O estresse virou o mal do milênio, a levar milhões, no mundo inteiro, aos consultórios psiquiátricos, a buscar na ioga, nas igrejas, nos estádios de futebol, nas drogas, a catarse necessária para que tudo não seja apenas o fazer acontecer que o lado de fora espera da gente.

O tempo. Eis do que mais precisamos, para nós mesmos, diariamente, e ele nos resta de forma tão mesquinha, como se os dias encurtassem e as noites, que deveriam nos trazer repouso e sonhos, fossem apenas breves intervalos entre uma jornada e outra.

A vida já passou mais devagar, é verdade, mas viver nas cidades tornou-se uma opção cheia de riscos, a nos exigir, permanentemente, decisões que podem nos custar a renúncia a um sorriso mais suave, a cordialidade sã na convivência entre os iguais e os desiguais.

A paciência e a tolerância vão se esvaindo entre os dedos, de forma imperceptível, tanto quanto inexorável.

Os filhos dispõem, de forma cruelmente crescente, de menos atenção e do carinho dos pais. Os colegas de trabalho só compartilham conosco temas da atividade conjunta que exercemos, sem a troca de afetos ou até mesmo de um sopro de solidariedade ante o olhar macambúzio de um dia triste.

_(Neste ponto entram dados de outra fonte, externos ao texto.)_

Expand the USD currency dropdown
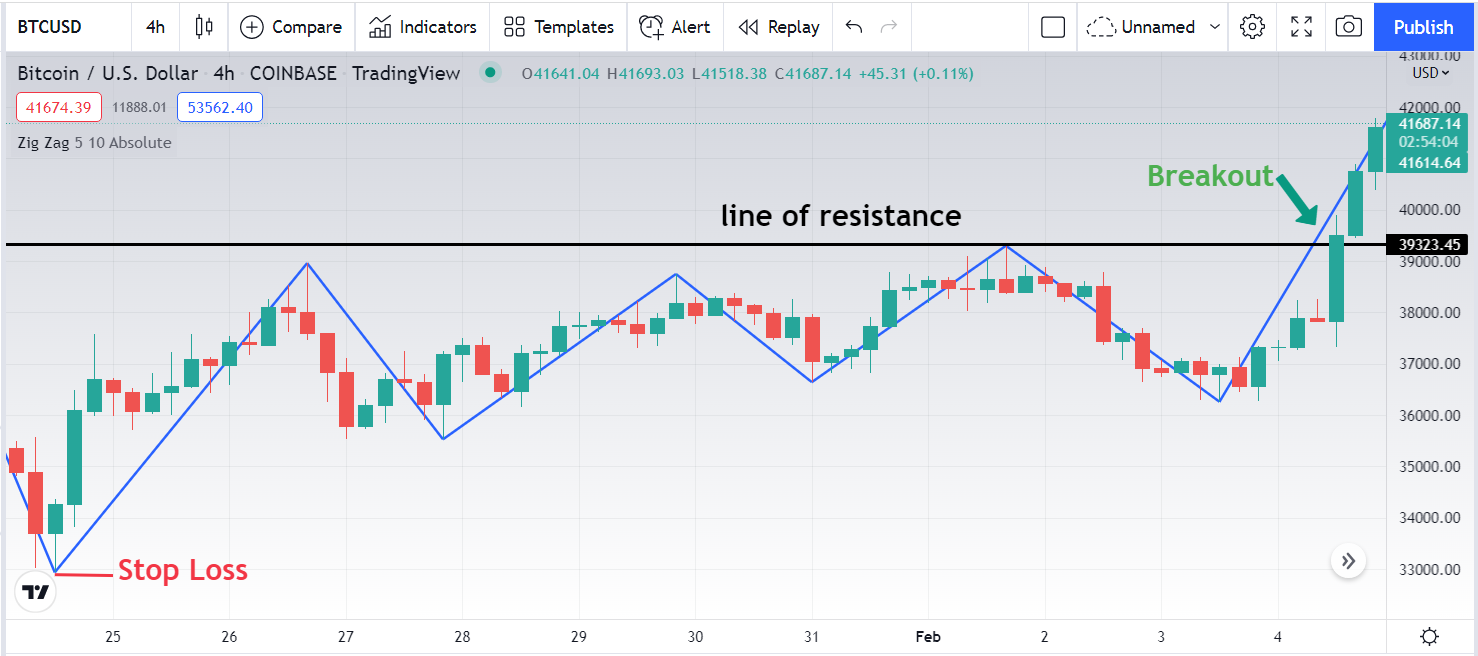Screen dimensions: 1478x656 coord(1430,72)
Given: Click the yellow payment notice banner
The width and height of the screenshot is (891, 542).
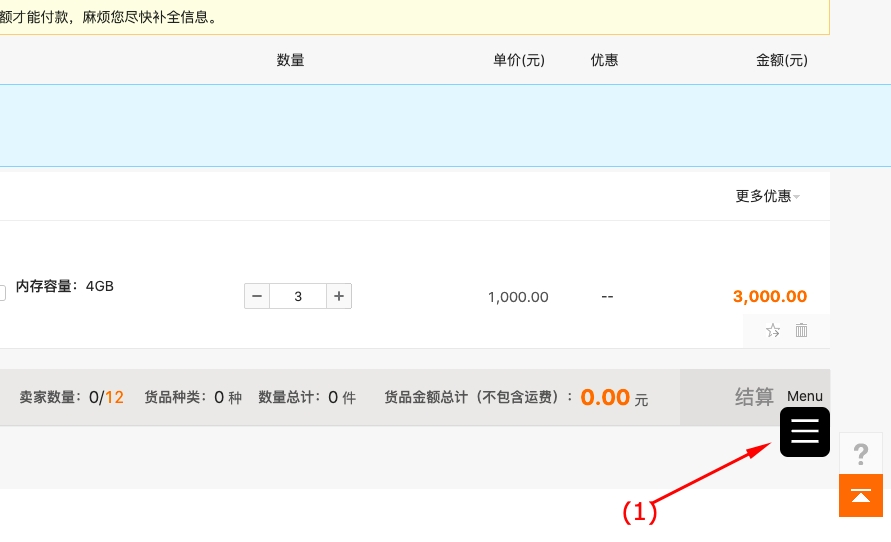Looking at the screenshot, I should [400, 17].
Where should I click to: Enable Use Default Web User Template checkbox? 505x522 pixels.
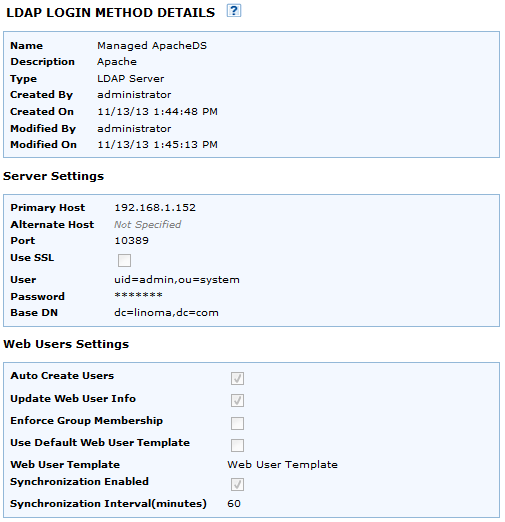pos(237,445)
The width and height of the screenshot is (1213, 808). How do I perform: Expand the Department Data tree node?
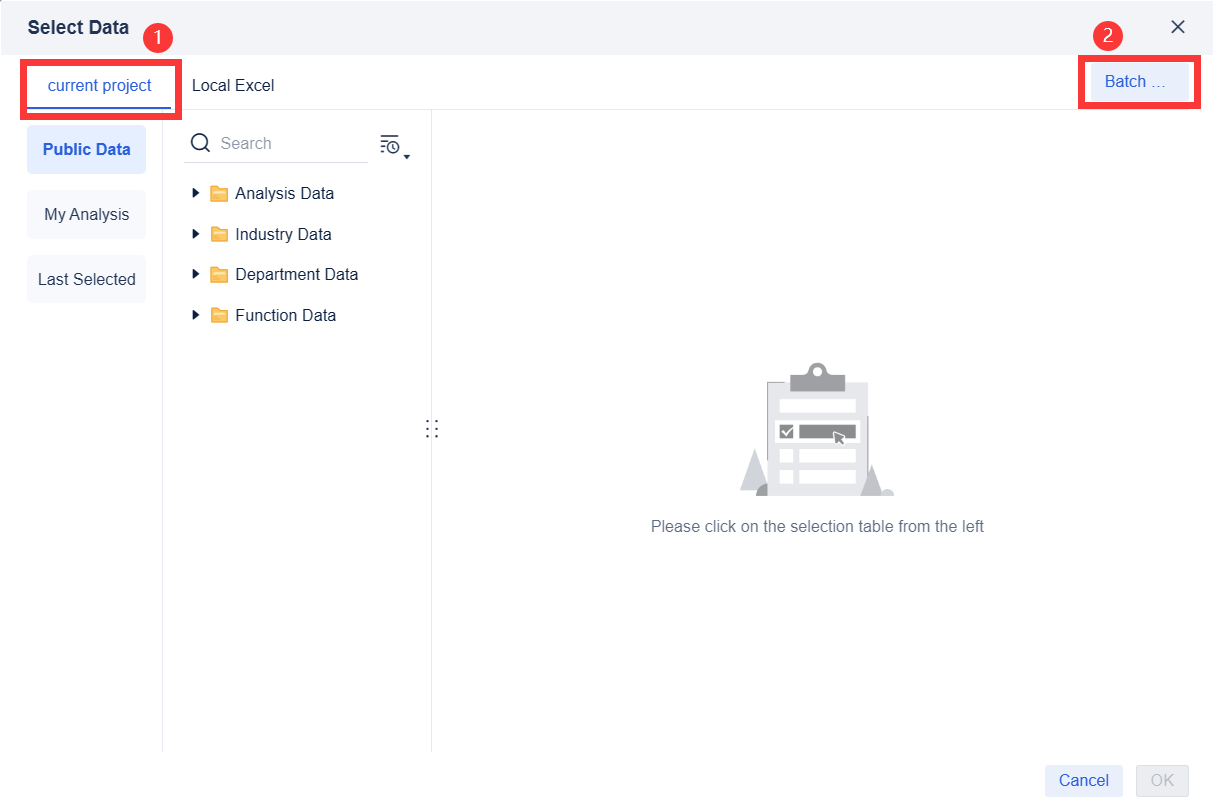(x=196, y=274)
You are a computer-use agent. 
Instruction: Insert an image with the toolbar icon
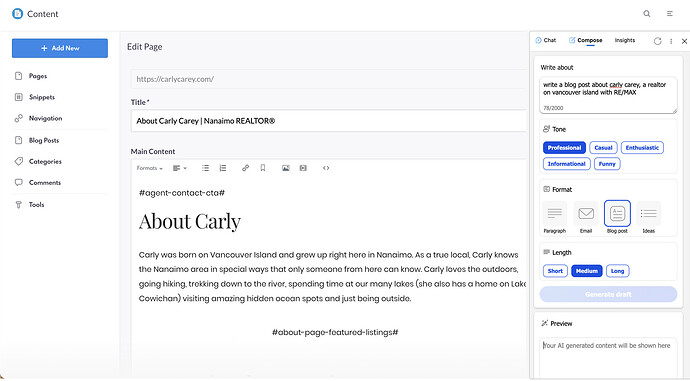pos(286,168)

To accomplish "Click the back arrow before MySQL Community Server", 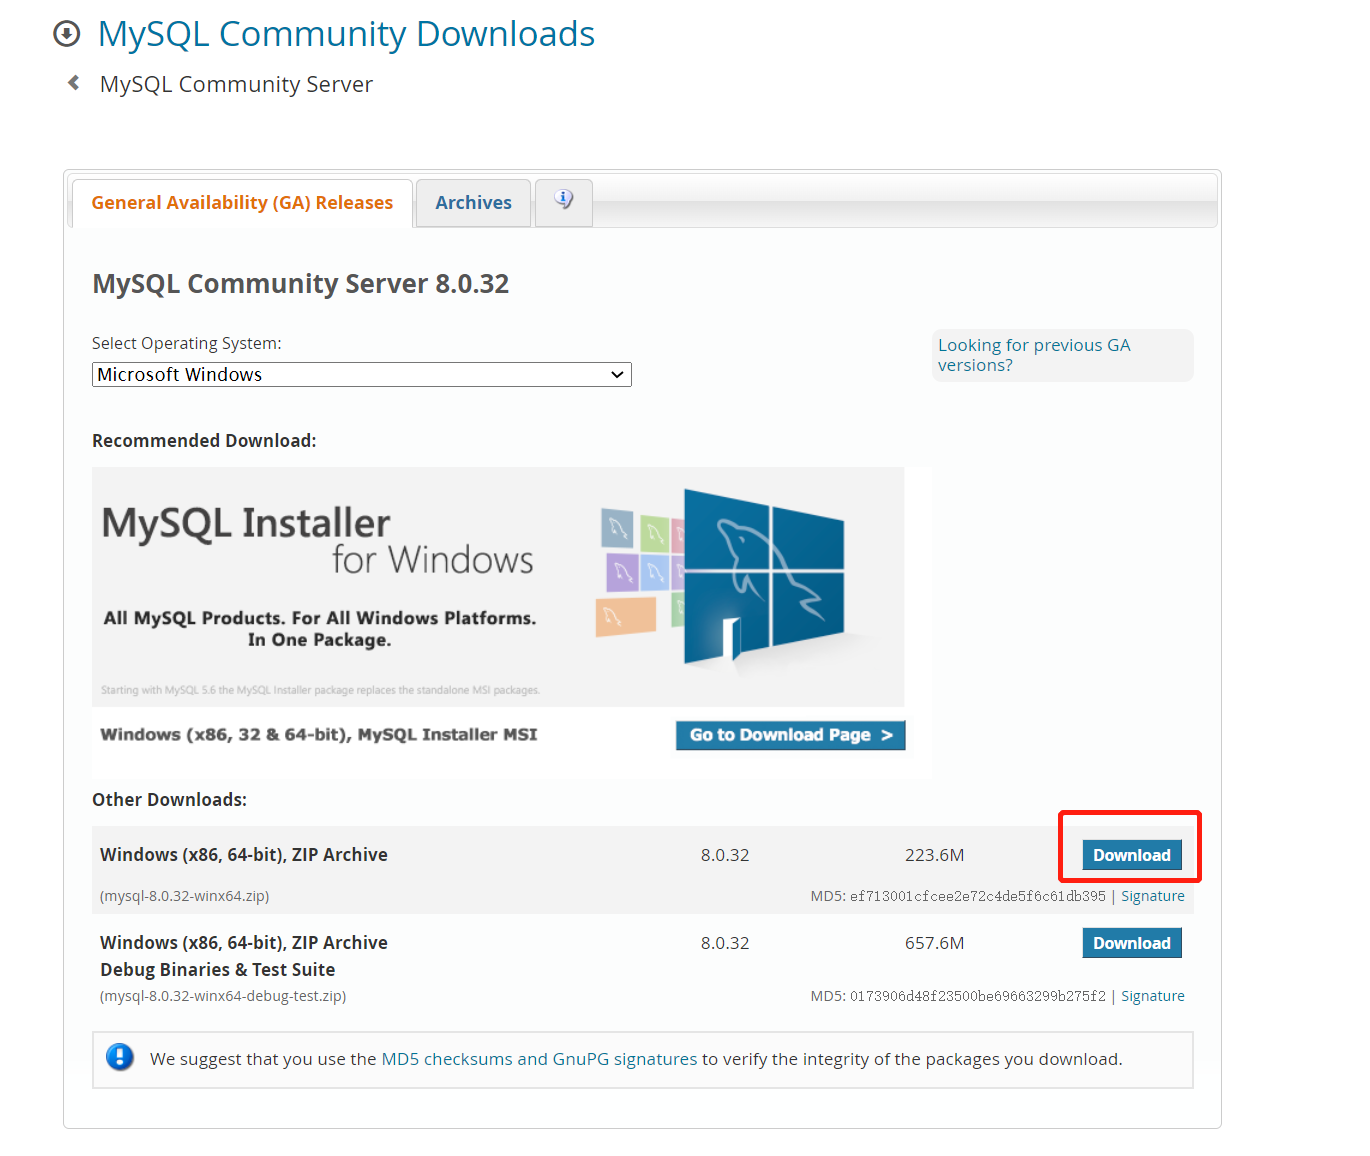I will [x=73, y=83].
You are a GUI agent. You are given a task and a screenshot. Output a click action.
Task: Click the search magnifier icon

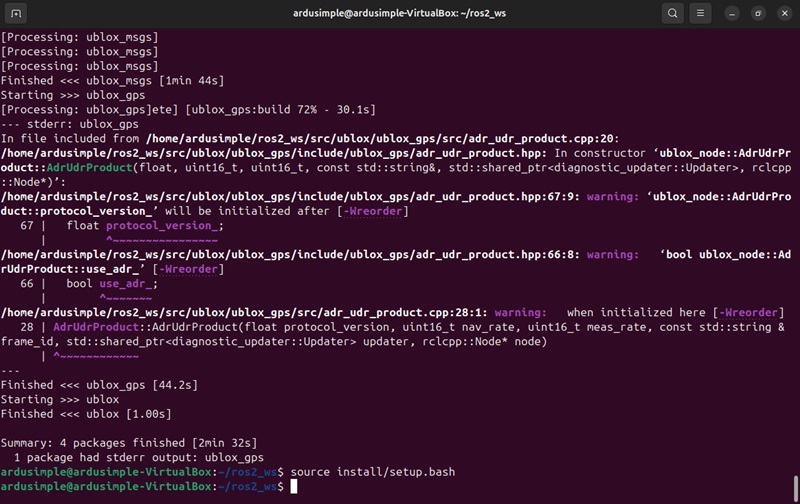click(x=673, y=13)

Desfrutamos dos equipamentos que a tecnologia nos oferece, mas não como forma de diminuir o ritmo das nossas ações imperiosas. Rapidamente, os transformamos em novos caminhos por onde iremos trilhar numa velocidade estonteante.

É quando nos deparamos com uma realidade cada vez mais atual: vida mais longa não significa vida mais vivida, mais bem degustada, como a paciência dos sábios nos ensina desde o início da civilização. 

Se com esses instrumentos fazemos mais facilmente, por que não, simplesmente, fazermos mais do mesmo?

Esta não é uma pergunta que se nos apresente para uma reflexão esmiuçada e lenta, mas a resposta nos damos de maneira instantânea, dela prescindindo. 

O tempo não para, e nós teimamos em tentar ultrapassá-lo, como se isso pudesse nos conduzir àquilo que não conseguimos alcançar – numa palavra: felicidade. 

Henry Ford, o industrial revolucionário que “inventou” a linha de montagem (conquistando a admiração de Mussolini, Lênin e Trotsky, entre outros) apostou – e ganhou – na tecnologia como o meio para que o homem produzisse mais, com menos esforço, mas levando-o a uma exaustão que se perpetuou até os dias de hoje.

A esteira – da linha de montagem – ficou mais acelerada, e nós a acompanhamos para além da fabricação dos bens materiais.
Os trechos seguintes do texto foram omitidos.